[START]

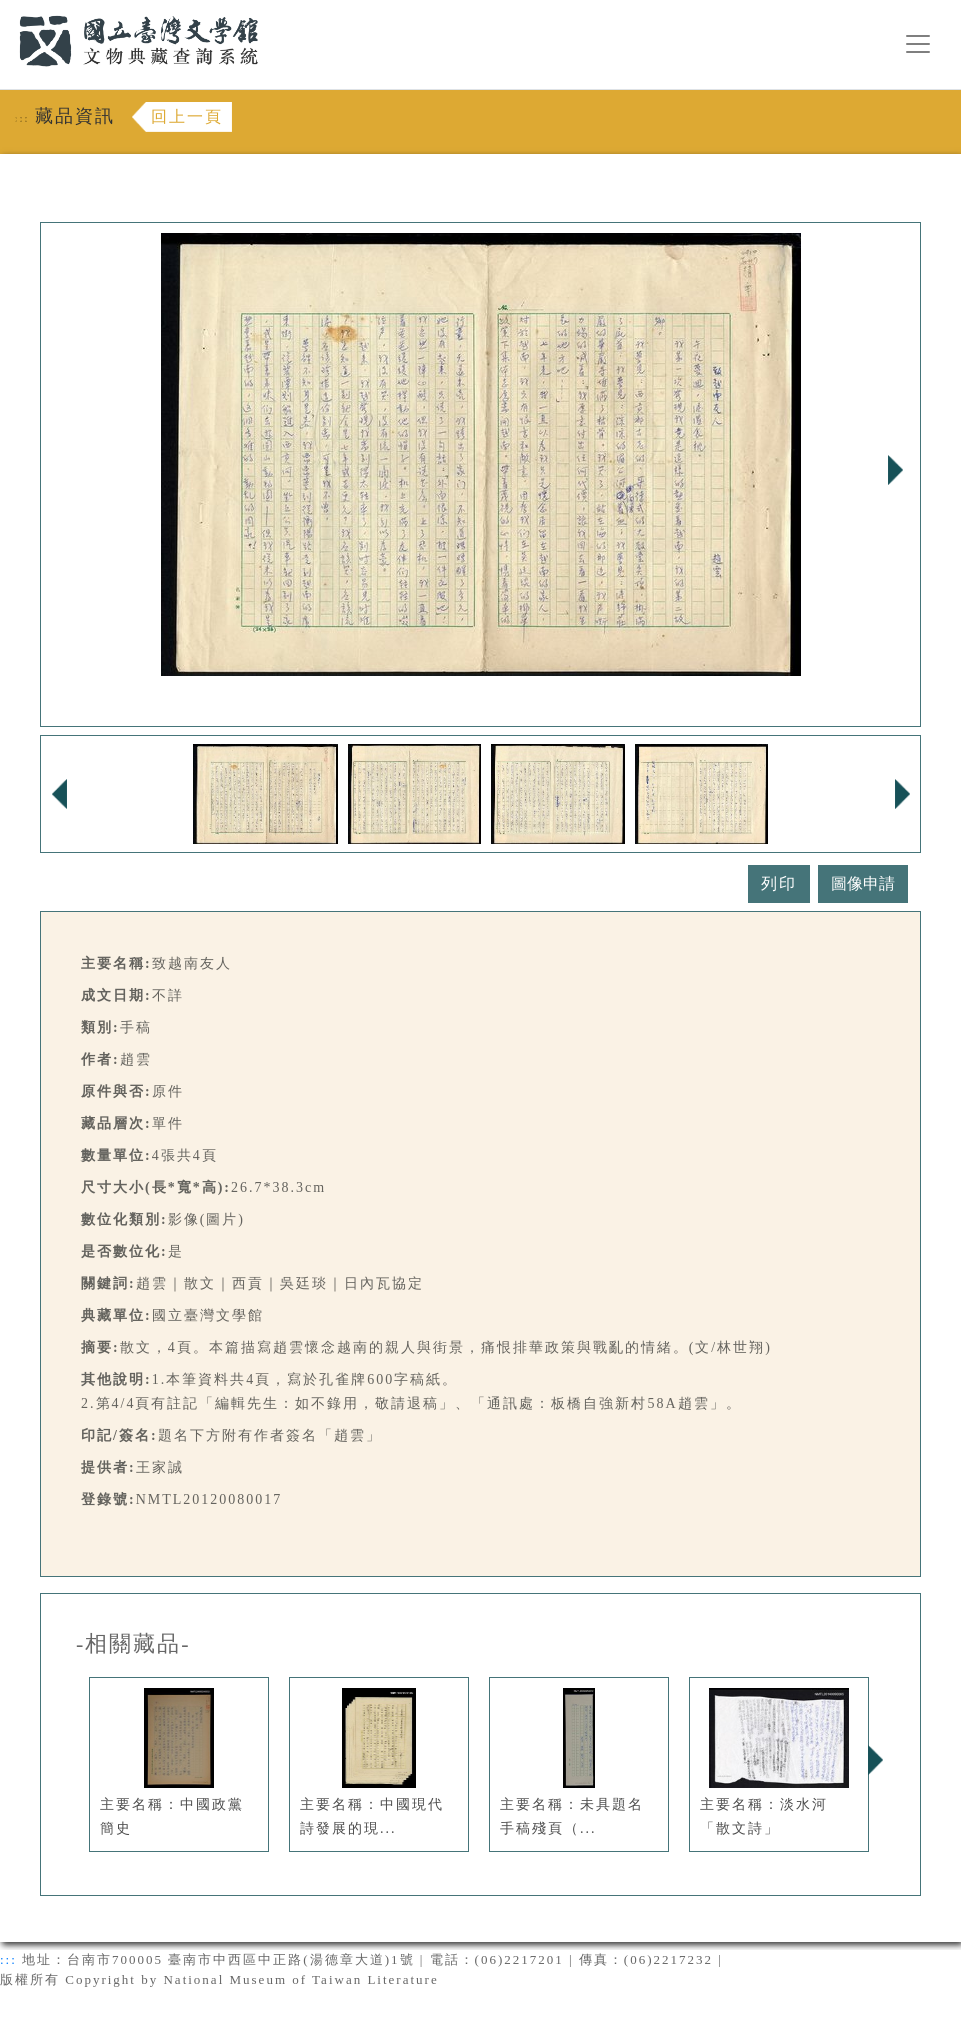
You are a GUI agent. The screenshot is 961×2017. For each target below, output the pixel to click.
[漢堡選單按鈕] (918, 44)
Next (895, 470)
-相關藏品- (133, 1644)
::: (7, 11)
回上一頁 (187, 116)
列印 (779, 883)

[END]

* **Required work**
Print every line of the records above word for word, leaving out the pictures.

* **Written reply**
You are a GUI agent. The screenshot is 961×2017. For each target below, output the pixel to click.
[漢堡選單按鈕] (918, 44)
Next (895, 470)
-相關藏品- (133, 1644)
::: (7, 11)
回上一頁 (187, 116)
列印 (779, 883)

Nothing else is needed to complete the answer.